* [SELECTED TEXT]:
+---+

Wednesday, April 30, 2014

Mets Prospect Stock Market & Minor League Update - April

by John Vittas

Another Minor League season is underway, and the four Mets full season teams are all sporting winning records. Here’s how the team’s prospects and farmhands faired in the month of April:

Prospect Status - Rising

Preseason No. 6 Brandon Nimmo (OF)
.389 / .517 / .576 (High-A St. Lucie)
The best story in the system so far, Nimmo is finally putting it all together. The 2011 first round pick is beginning to turn his plus tools into baseball dominance. He’s already picked up eight extra-base-hits and five stolen bases. It’s possible Nimmo will be in Double-A Binghamton by the end of the year, making a late 2015 arrival in Flushing somewhat feasible.

No. 5 Steven Matz (LHP)
4 starts, 2-1, 1.52 ERA, 0.93 WHIP (High-A St. Lucie)
The top pick in the 2009 draft, Matz’ long road of rehab has become so worth it. After showing promise in limited innings the past two years, Matz has finally reached the top half of the system and continued to succeed.

No. 20 Matthew Bowman (RHP)
3-0, 1.04 ERA, 0.98 WHIP (Double-A Binghamton)

+---+

* [DATA SEGMENT]:
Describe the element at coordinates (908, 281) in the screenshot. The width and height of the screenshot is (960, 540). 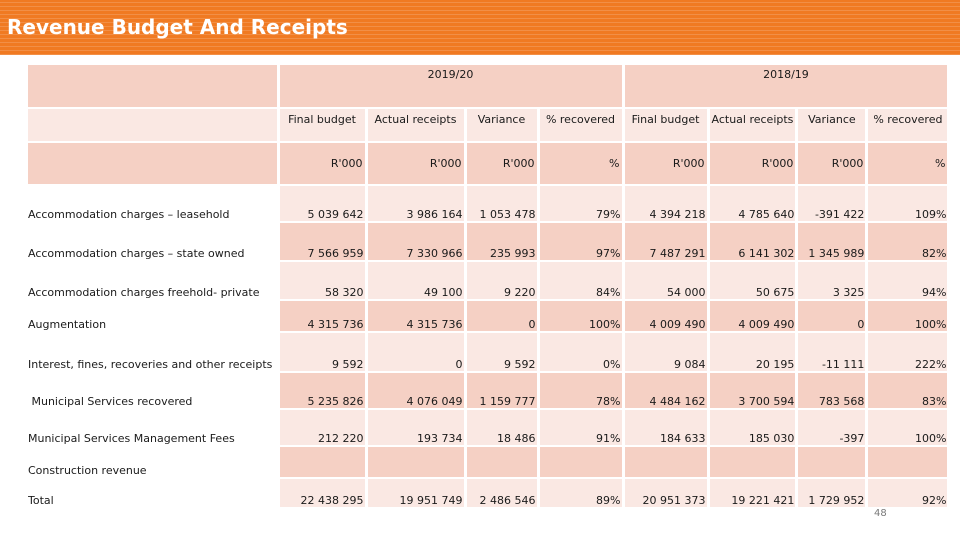
I see `value-cell: 94%` at that location.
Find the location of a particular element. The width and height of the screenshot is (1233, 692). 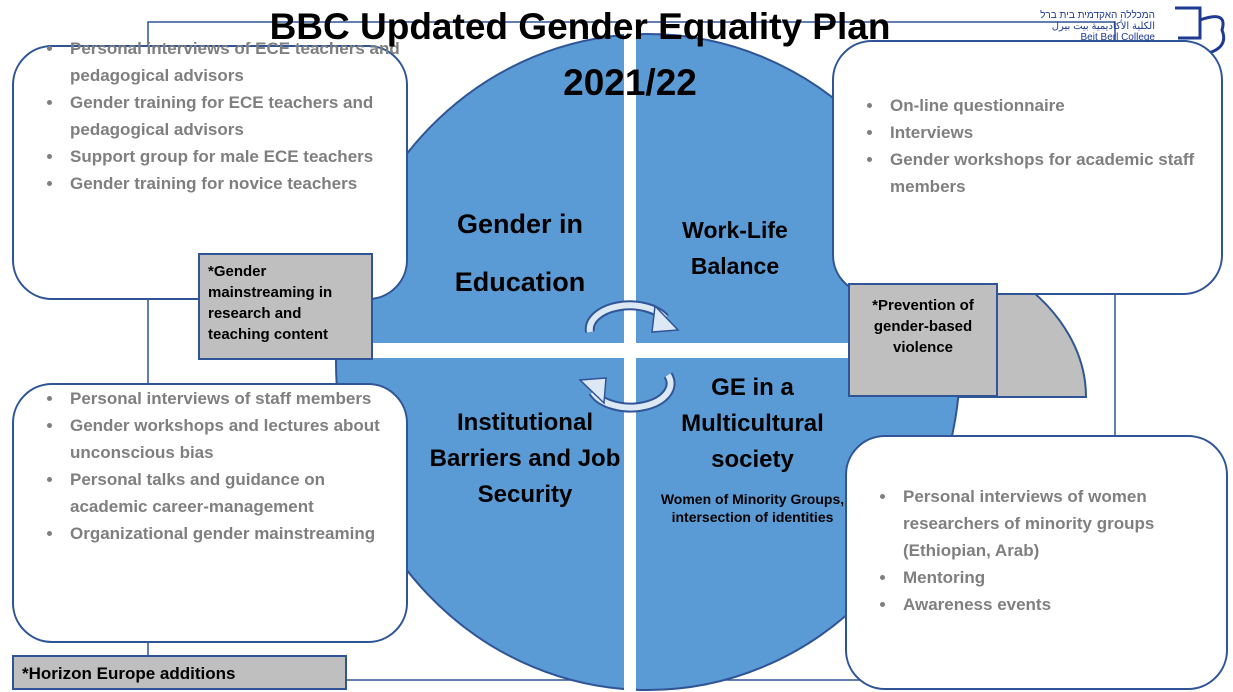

+---+

* [EXERCISE SET]:
[1] Quote the Mets prospect update from "by John Vittas" to "Flushing somewhat feasible.".
[2] Answer these questions about the Mets prospect update:
(a) In which round of the 2011 draft was Brandon Nimmo picked?
(b) What ERA is listed for Steven Matz?
(c) At which level and team is Matthew Bowman pitching?
[3] Carry on the Mets prospect update from the point where it stops.
The material has no connection to the Mets prospect update.

* [WRITTEN ANSWERS]:
[1]
by John Vittas

Another Minor League season is underway, and the four Mets full season teams are all sporting winning records. Here’s how the team’s prospects and farmhands faired in the month of April:

Prospect Status - Rising

Preseason No. 6 Brandon Nimmo (OF)
.389 / .517 / .576 (High-A St. Lucie)
The best story in the system so far, Nimmo is finally putting it all together. The 2011 first round pick is beginning to turn his plus tools into baseball dominance. He’s already picked up eight extra-base-hits and five stolen bases. It’s possible Nimmo will be in Double-A Binghamton by the end of the year, making a late 2015 arrival in Flushing somewhat feasible.

[2]
(a) The first round.
(b) 1.52.
(c) Double-A Binghamton.

[3]
The Princeton alum is building off a strong 2013 in the Florida State League by absolutely blowing away Double-A through three starts. With a Tim Lincecum-like delivery, the diminutive Marylander has emerged from the 2012 draft class as a legitimate prospect.

Prospect Status - Holding

No. 11 Dilson Herrera (2B)
.294 / .350 / .376 (High-A St. Lucie)
Added last year in the Buck-Byrd trade, the former Pirates farmhand has acquitted himself nicely in his first dose of High-A ball.

No. 3 Rafael Montero (RHP)
3-1, 4.31 ERA, 1.25 WHIP (AAA-Las Vegas)
While the ERA might not be pretty, the other numbers for Montero are solid, as he continues to pitch well in a hitting-friendly league. Allowing just 7.8 hits per nine so far, Montero is likely the next man up to the Mets’ rotation.

No. 19 Robert Gsellman (RHP)
4 starts, 1.48 ERA, 23 Ks, 6 BBs (A Savannah)
After posting a 2.38 ERA at three levels of A-ball as a 19-year-old, Gsellman settled down in Savannah and is doing what he does best: throw strikes. He's extremely young but has the makings of a Big League starter.

Prospect Status - Falling

No. 2 Cesar Puello (OF)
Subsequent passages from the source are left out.